A wasp spider – a species relatively new to the UK – was uncovered during a survey to discover local animals and plants as part of the Salt Hill event.
The striking arachnid with yellow and black stripes was first recorded on the island in the 1920s. It arrived from the continent and spread through the south of England as a result of the milder winters.
The survey – known as a bioblitz – was led by Conservation Science Masters students from Imperial College London who also ran quizzes, arts and crafts, pond dipping and bug hunts.
Working Wetlands Conservation Officer at WWT Claire Hutchison said:
“Even if you know nothing about nature, surveys are a great way of learning how to identify some common plants and animals that live in the park, and a way of spotting something more unusual – like a wasp spider!
“The day was a great success. Despite the fact that there were bouncy castles, face painting, sports, games and more at the event, our stall was busy all day. The kids loved the simple activities like using crayons to make leaf prints and using nets to search for creatures in the stream. Maybe we met our young scientists of the future!”
WWT teamed up with expert naturalists, scientists, volunteers and the community to show people that there is a wealth of wildlife on their doorstep.

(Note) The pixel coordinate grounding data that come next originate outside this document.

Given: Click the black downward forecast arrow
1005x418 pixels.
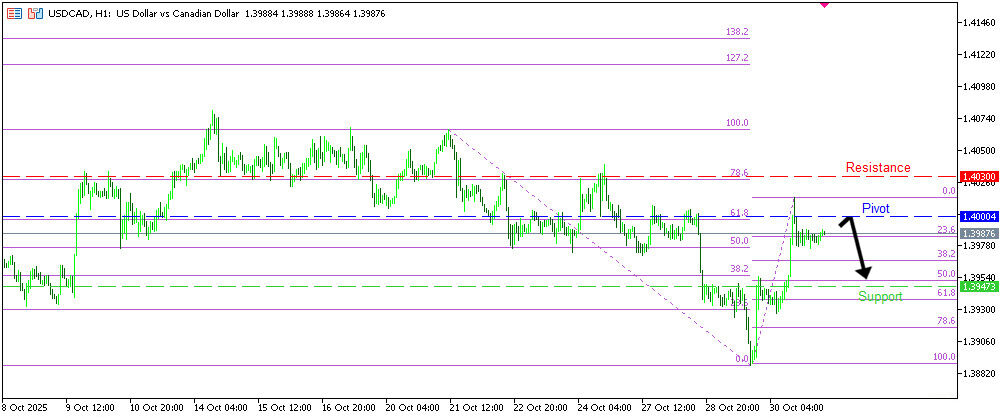Looking at the screenshot, I should click(856, 250).
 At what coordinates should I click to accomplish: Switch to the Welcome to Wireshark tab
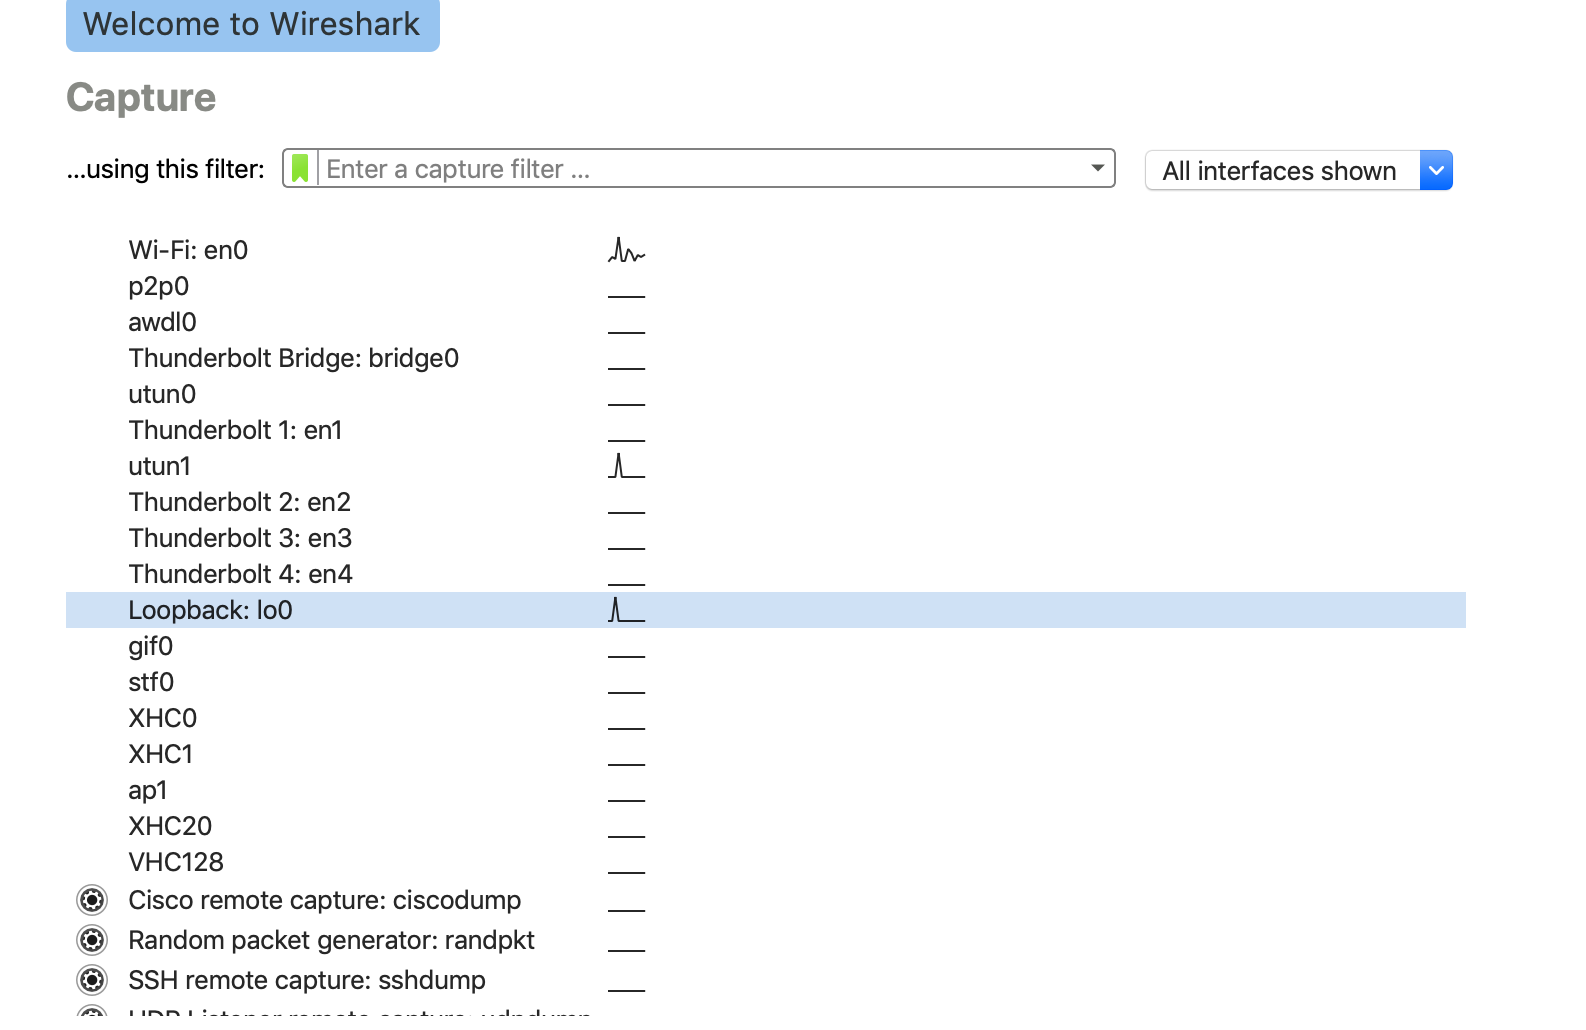[x=252, y=24]
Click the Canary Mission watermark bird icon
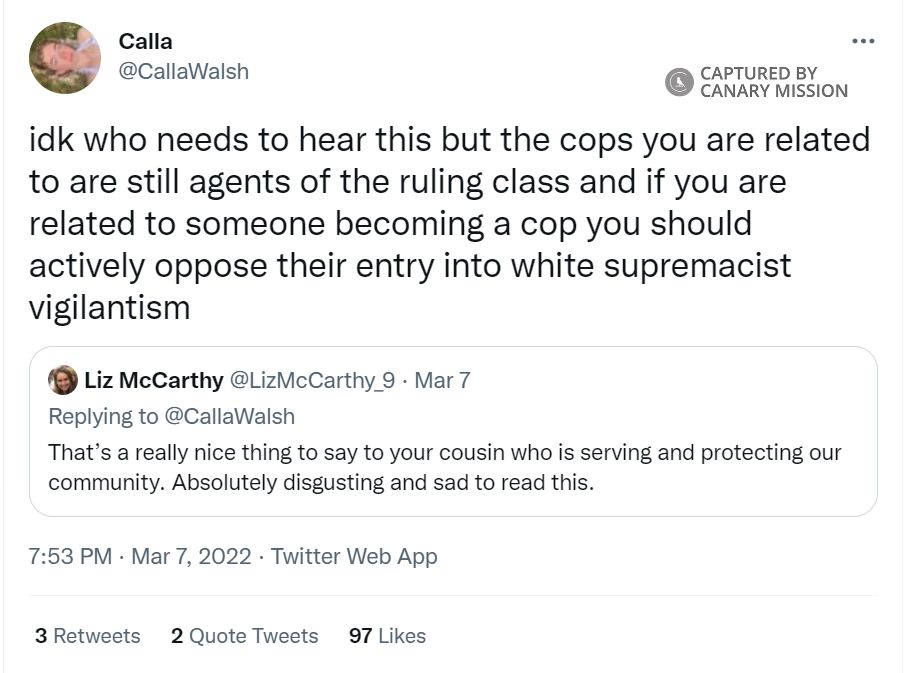Image resolution: width=905 pixels, height=673 pixels. (x=678, y=81)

A total of 45 species – 10 plants and 35 animals including bugs, fish, birds and mammals –were discovered in the small area of the park and stream which was surveyed.
Thames Water also attended the Playday, issuing tips about saving water and organising an engineering game for youngsters.
Salt Hill Park Play Day is held by Slough Borough Council to celebrate the national day for play, highlighting the importance of play in children’s lives and promoting using parks and open spaces for physical activity.
The activities were held as part of the Save the Salt Hill Stream project, and aimed at sparking children’s interest in nature and reconnecting them with wildlife. WWT also spoke with locals about the new proposed plans for wetland creation in Salt Hill Park and asked for their feedback on the planned changes.